In celebration of Black History Month and Women’s History Month, I was fortunate enough to sit down with Kent State Alumna and part-time adjunct instructor Ile-Ife Okantah to discuss her journalistic work in the entertainment industry.
Okantah graduated from Kent State University in 2018 with a bachelor's degree in journalism and mass communication and a double minor in fashion media and public relations. She then graduated in 2021 with a master's degree in journalism and digital media. During her undergraduate years, Okantah served as co-editor-in-chief of UHURU magazine and presented a TEDx Talk on code-switching in the black community.
While in her master's program, instead of doing a traditional thesis, Okantah did a series of professional projects where she explored what it meant to be a culture writer and to write about black culture.
“I did four essays that would solidify myself as a cultural critic, and then I did a research element that showed how black culture permeates every aspect of our lives and popular culture,” Okantah said.
Specializing as a cultural critic freelancer
Through a freelance newsletter called "Study Hall," that sends freelancers a weekly newsletter with writing opportunities for different magazines, Okantah was able to write for magazines such as Vulture and GQ. She specializes in cultural criticism and the intersection of Black and popular culture.

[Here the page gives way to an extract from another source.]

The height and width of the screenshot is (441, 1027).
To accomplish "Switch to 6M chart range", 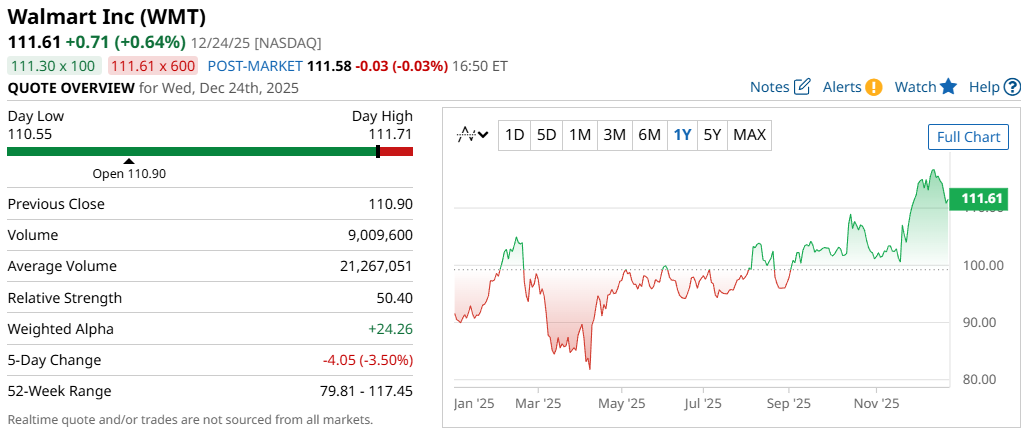I will 649,135.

“Writing for a publication attached to the New York Magazine [Vulture] was so huge to do as one of the first things in my professional writing career,” Okantah said. Vulture needed someone to do a recap of The Real Housewives of Atlanta, and Okantah pitched her idea to them.
“They had originally wanted someone to fill in for four weeks, and the woman who normally does the TV show recaps didn’t want to do it anymore, so Vulture gave me the whole season,” Okantah said. Okantah now regularly recaps different Black-centered tv shows for the Vulture. She has recapped The Real Housewives of Atlanta, Rapshit, Atlanta, Abbott Elementary, Kindred, and more. Okantah is currently working on recapping the TV show Snowfall.
“My byline in GQ was big; it was an amazing opportunity,” Okantah said. “I got it because of the work I was doing for the Vulture; GQ reached out to me and asked if I wanted to recap the TV show P-Valley.” When she’s not writing for the Vulture or GQ magazine, she’s teaching Media Power and Culture online at Kent State.
“I enjoy teaching Media Power and Culture because I love interacting with the students,” Okantah said, “I truly believe everything I did in school set me up for success farther than other people in journalism.” Okantah accredits the extracurricular activities she did with how successful she’s been in her career.
“I like that I can show students there are actually careers you can get out of this education besides working for a newspaper or corporate type of work,” Okantah said. “There is the possibility to get out of that, don’t be discouraged from trying other paths that aren’t presented to you at school.” With Okantah teaching Media Power and Culture, she hopes students are inspired by her work and encouraged to try something new than the “black and white” news.
“Don’t get discouraged from no’s; you’ll probably hear them a lot in entertainment work,” Okantah said. “You have to remind yourself that with freelance work; you are putting yourself out there for people to pick up your work or not, and you have to keep up the perseverance.” Okantah wants students to remember not to put their eggs in one basket; they need backup plans in case something doesn’t work out.
“Remind yourself to do your best with what you have,” Okantah said. “You're not superhuman, and it’s okay to pick up another job, and it’s okay for your career not to be the end all be all in the beginning.” Okantah also wants students to know they don’t have to be stuck working for traditional media outlets after graduating with a degree in media, journalism, or even public relations.
“I am a pop culture person,” Okantah said. “I believe there is so much in our society that you can take out of popular culture, entertainment, and things that aren’t just the black-and-white news. It can really help push society forward, and I want to show students that.”